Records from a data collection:

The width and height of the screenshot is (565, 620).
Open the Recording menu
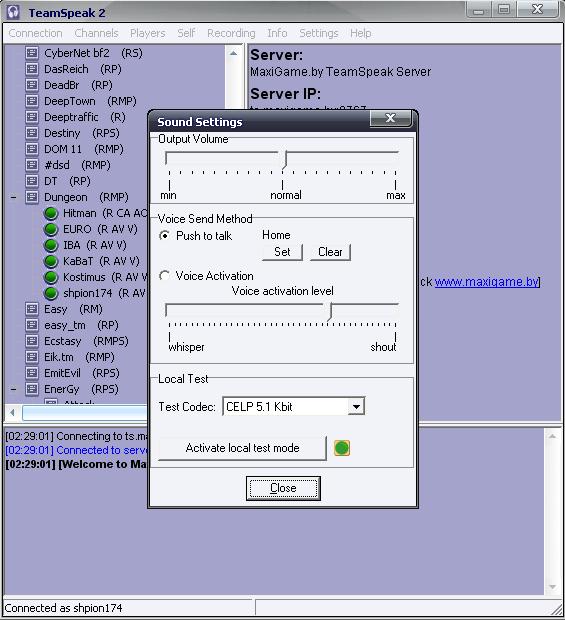coord(231,33)
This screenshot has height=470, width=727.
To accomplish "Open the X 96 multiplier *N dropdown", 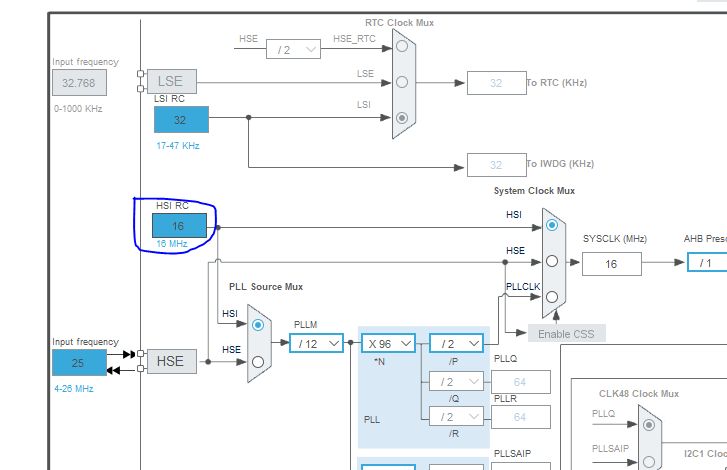I will pyautogui.click(x=388, y=343).
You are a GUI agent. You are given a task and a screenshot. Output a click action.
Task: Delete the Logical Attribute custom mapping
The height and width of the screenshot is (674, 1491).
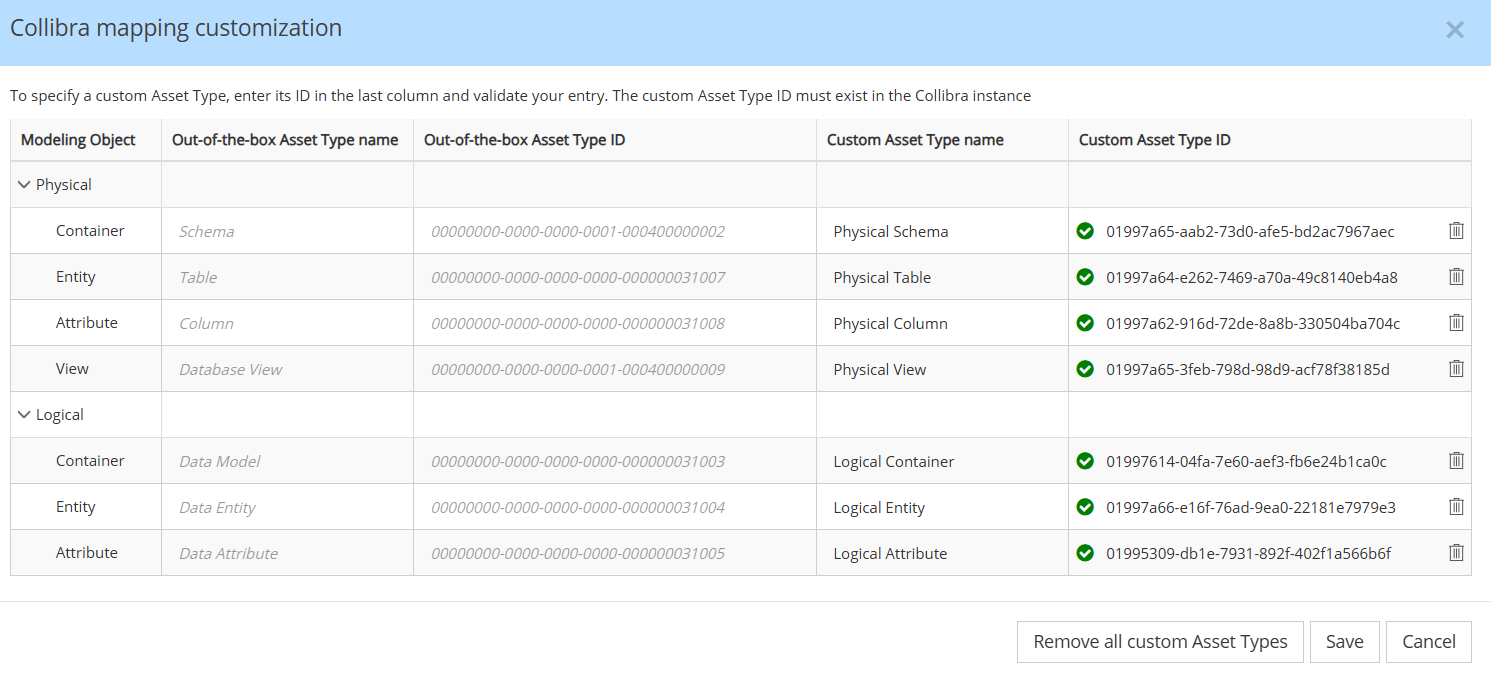click(1456, 552)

Prompt: Your copy must hold exactly the lines from the one with "Task: Delete the" to the end of the records above, both included, and no pictures.

Output for this exercise:
Task: Delete the Logical Attribute custom mapping
The height and width of the screenshot is (674, 1491).
click(1456, 552)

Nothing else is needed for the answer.